> **Document section**:
***

Parametric Equations in Matlab
Rather than express `y` as a function of `x`, it is often advantageous to express `x` and `y` in terms of another variable such as `t`, called a parameter. What follows is called a set of parametric equations.
$\begin{eqnarray} x&=&|t|\\ y&=&|1-t| \end{eqnarray}$
First, arbitrarily choose some `t`-values in a domain common to each function. Place your values of `t` in a table, then calculate the value of `x` and `y` for each value of the parameter `t`, placing your results in the appropriate columns of your table as your work. For example, if `t = -5`, then
$\begin{eqnarray} x&=&|-5|=5\\ y&=&|1-(-5)|=6 \end{eqnarray}$
Which we've recorded in Table 1, along with the corresponding `x` and `y`-values when `t = -4`, `-3`, ... , 5.
| `t` | `x` | `y` | `t` | `x` | `y` |
| `-5` | `5` | `6` | `1` | `1` | `0` |
| `-4` | `4` | `5` | `3` | `3` | `1` |
| `-3` | `3` | `4` | `3` | `3` | `2` |
| `-2` | `2` | `3` | `4` | `4` | `3` |
| `-1` | `1` | `2` | `5` | `5` | `4` |
| `0` | `0` | `1` |
Points satisfying `x=|t|` and `y=|1-t|`.
This sort of work is tediously done by hand, but easily carried out in Matlab. First, note that if no increment is provided in Matlab's start:increment:stop structure, then Matlab assumes an increment of 1.
>> t=-5:5
t =
-5 -4 -3 -2 -1 0 1 2 3 4 5
We next calculate the corresponding values of `x` and `y`.
>> x=abs(t),y=abs(1-t)
x =
5 4 3 2 1 0 1 2 3 4 5
y =
6 5 4 3 2 1 0 1 2 3 4
Note that these values are identical to those found in Table 1.
Of course, we usually want to plot a lot more points, especially since Matlab handles this chore with ease. The command
>> t=linspace(-5,5);
produces 100 equally spaced points from `-5` to 5, including both `-5` and 5 in the list. We've suppressed the output because of the large size of this list, but you should probably remove the semi-colons and examine the output carefully. The general form of the linspace command is linspace(a,b,N), which produces `N` equally spaced points from `a` to `b`, including `a` and `b` in its output. If you don't provide a value for `N`, as in our linspace(-5,5), Matlab defaults to 100 equally spaced points. Calculate `x` and `y` with
>> x=abs(t);y=abs(1-t);
At this point, you have three choices of plots: `x` versus `t`, `y` versus `t`, and `y` versus `x`. The commands
plot(t,x)
xlabel('t-axis')
ylabel('x-axis')
title('x versus t')
will produce the image shown in Figure 1.
A plot of `x` versus `t`.
The commands
plot(t,y)
xlabel('t-axis')
ylabel('y-axis')

***

> **Request**:
Copy the passage of the Matlab parametric equations page from "This sort of" to "in Table 1.".

***

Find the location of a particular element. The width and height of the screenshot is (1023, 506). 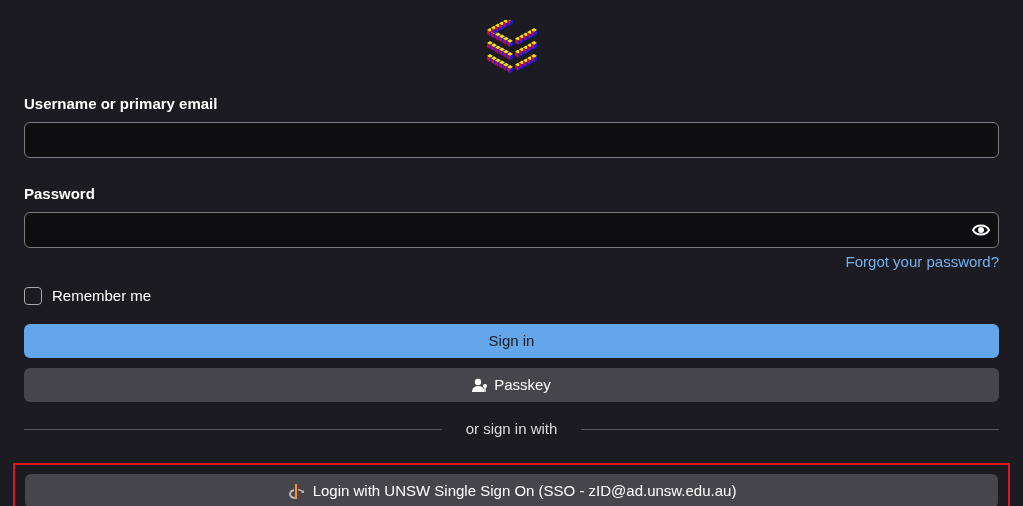

password-field is located at coordinates (512, 230).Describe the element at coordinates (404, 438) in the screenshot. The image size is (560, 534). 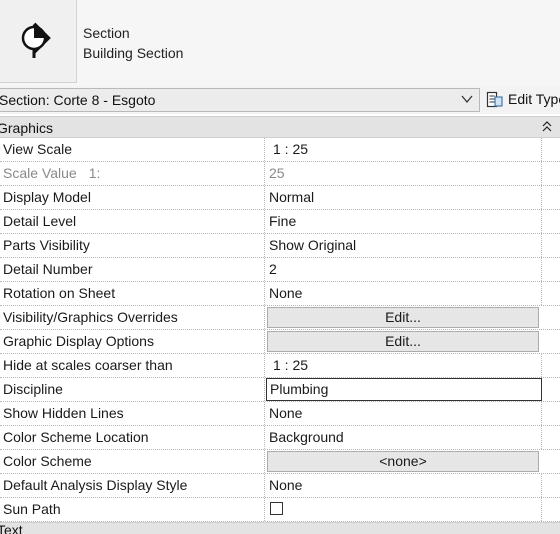
I see `color-scheme-location-field: Background` at that location.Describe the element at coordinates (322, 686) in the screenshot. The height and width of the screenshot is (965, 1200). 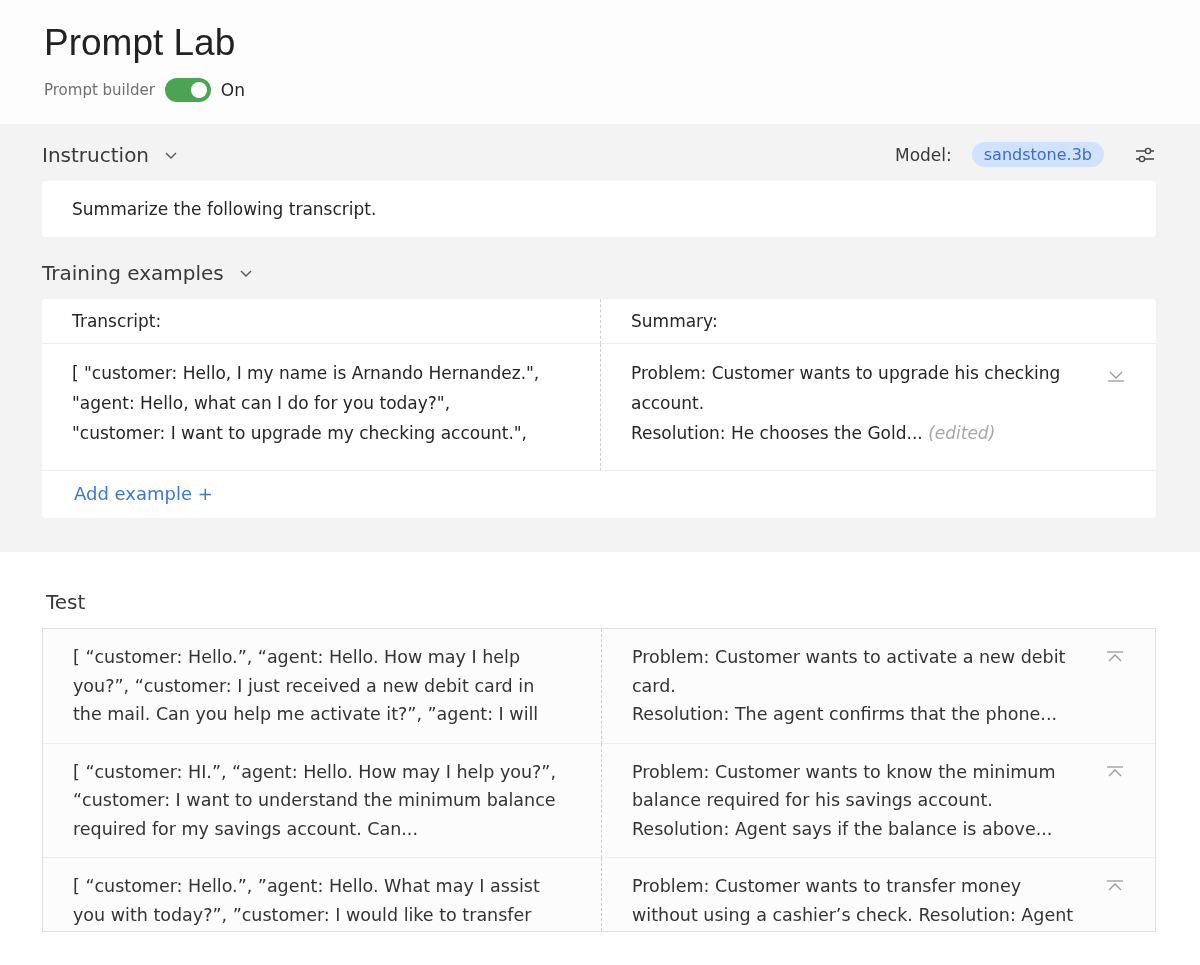
I see `transcript-cell: [ “customer: Hello.”, “agent: Hello. How may I help you?”, “customer: I just received a new debit card in the mail. Can you help me activate it?”, ”agent: I will` at that location.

***

> **Solution for this exercise**:
This sort of work is tediously done by hand, but easily carried out in Matlab. First, note that if no increment is provided in Matlab's start:increment:stop structure, then Matlab assumes an increment of 1.
>> t=-5:5
t =
-5 -4 -3 -2 -1 0 1 2 3 4 5
We next calculate the corresponding values of `x` and `y`.
>> x=abs(t),y=abs(1-t)
x =
5 4 3 2 1 0 1 2 3 4 5
y =
6 5 4 3 2 1 0 1 2 3 4
Note that these values are identical to those found in Table 1.